- [EXERCISE MATERIAL]:

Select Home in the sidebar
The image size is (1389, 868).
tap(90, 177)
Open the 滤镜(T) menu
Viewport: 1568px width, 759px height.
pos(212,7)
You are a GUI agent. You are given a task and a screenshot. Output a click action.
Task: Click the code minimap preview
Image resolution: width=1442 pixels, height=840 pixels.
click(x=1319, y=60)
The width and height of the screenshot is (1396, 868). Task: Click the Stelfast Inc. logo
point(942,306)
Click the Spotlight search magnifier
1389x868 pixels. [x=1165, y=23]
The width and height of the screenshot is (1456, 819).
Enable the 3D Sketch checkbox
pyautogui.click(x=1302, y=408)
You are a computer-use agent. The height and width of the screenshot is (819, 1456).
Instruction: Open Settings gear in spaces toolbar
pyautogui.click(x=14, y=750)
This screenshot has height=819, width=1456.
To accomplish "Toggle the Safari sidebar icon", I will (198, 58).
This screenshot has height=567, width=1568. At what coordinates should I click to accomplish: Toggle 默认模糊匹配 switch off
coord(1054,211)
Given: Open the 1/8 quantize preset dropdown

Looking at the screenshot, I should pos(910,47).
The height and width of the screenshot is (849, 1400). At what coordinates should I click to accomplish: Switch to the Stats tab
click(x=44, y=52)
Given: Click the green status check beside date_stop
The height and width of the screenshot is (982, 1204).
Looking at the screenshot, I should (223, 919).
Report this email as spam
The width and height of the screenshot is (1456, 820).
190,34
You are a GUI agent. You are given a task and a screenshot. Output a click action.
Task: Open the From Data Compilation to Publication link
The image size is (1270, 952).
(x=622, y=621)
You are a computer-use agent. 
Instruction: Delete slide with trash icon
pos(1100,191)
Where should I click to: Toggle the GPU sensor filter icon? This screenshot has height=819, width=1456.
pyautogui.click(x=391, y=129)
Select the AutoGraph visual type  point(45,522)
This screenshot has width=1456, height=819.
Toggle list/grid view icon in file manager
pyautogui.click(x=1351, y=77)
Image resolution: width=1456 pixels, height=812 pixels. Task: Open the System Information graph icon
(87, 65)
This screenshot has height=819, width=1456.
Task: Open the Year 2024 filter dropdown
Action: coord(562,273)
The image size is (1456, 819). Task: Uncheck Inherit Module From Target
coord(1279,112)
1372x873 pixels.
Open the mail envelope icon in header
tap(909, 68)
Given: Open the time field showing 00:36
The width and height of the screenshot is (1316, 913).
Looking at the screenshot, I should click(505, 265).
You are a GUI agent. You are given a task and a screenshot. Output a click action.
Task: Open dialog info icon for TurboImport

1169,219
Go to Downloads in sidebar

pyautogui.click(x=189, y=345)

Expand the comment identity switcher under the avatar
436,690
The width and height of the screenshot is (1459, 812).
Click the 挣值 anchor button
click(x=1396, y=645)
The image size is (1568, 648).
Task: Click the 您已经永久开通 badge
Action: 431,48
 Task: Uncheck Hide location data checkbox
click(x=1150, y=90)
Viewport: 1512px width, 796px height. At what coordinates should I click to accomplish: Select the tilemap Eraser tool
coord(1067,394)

- [REQUIRED ACTION]: Set down the listing again, exactly.

- [COMPLETED TASK]:
Select Home in the sidebar
The image size is (1389, 868).
tap(90, 177)
Open the 滤镜(T) menu
Viewport: 1568px width, 759px height.
pos(212,7)
You are a GUI agent. You are given a task and a screenshot. Output a click action.
Task: Click the code minimap preview
Image resolution: width=1442 pixels, height=840 pixels.
click(x=1319, y=60)
The width and height of the screenshot is (1396, 868). Task: Click the Stelfast Inc. logo
point(942,306)
Click the Spotlight search magnifier
1389x868 pixels. [x=1165, y=23]
The width and height of the screenshot is (1456, 819).
Enable the 3D Sketch checkbox
pyautogui.click(x=1302, y=408)
You are a computer-use agent. The height and width of the screenshot is (819, 1456).
Instruction: Open Settings gear in spaces toolbar
pyautogui.click(x=14, y=750)
This screenshot has height=819, width=1456.
To accomplish "Toggle the Safari sidebar icon", I will (198, 58).
This screenshot has height=567, width=1568. At what coordinates should I click to accomplish: Toggle 默认模糊匹配 switch off
coord(1054,211)
Given: Open the 1/8 quantize preset dropdown

Looking at the screenshot, I should pos(910,47).
The height and width of the screenshot is (849, 1400). At what coordinates should I click to accomplish: Switch to the Stats tab
click(x=44, y=52)
Given: Click the green status check beside date_stop
The height and width of the screenshot is (982, 1204).
Looking at the screenshot, I should (223, 919).
Report this email as spam
The width and height of the screenshot is (1456, 820).
190,34
You are a GUI agent. You are given a task and a screenshot. Output a click action.
Task: Open the From Data Compilation to Publication link
The image size is (1270, 952).
(x=622, y=621)
You are a computer-use agent. 
Instruction: Delete slide with trash icon
pos(1100,191)
Where should I click to: Toggle the GPU sensor filter icon? This screenshot has height=819, width=1456.
pyautogui.click(x=391, y=129)
Select the AutoGraph visual type  point(45,522)
This screenshot has width=1456, height=819.
Toggle list/grid view icon in file manager
pyautogui.click(x=1351, y=77)
Image resolution: width=1456 pixels, height=812 pixels. Task: Open the System Information graph icon
(87, 65)
This screenshot has height=819, width=1456.
Task: Open the Year 2024 filter dropdown
Action: coord(562,273)
The image size is (1456, 819). Task: Uncheck Inherit Module From Target
coord(1279,112)
1372x873 pixels.
Open the mail envelope icon in header
tap(909, 68)
Given: Open the time field showing 00:36
The width and height of the screenshot is (1316, 913).
Looking at the screenshot, I should click(505, 265).
You are a GUI agent. You are given a task and a screenshot. Output a click action.
Task: Open dialog info icon for TurboImport

1169,219
Go to Downloads in sidebar

pyautogui.click(x=189, y=345)

Expand the comment identity switcher under the avatar
436,690
The width and height of the screenshot is (1459, 812).
Click the 挣值 anchor button
click(x=1396, y=645)
The image size is (1568, 648).
Task: Click the 您已经永久开通 badge
Action: 431,48
 Task: Uncheck Hide location data checkbox
click(x=1150, y=90)
Viewport: 1512px width, 796px height. At what coordinates should I click to accomplish: Select the tilemap Eraser tool
coord(1067,394)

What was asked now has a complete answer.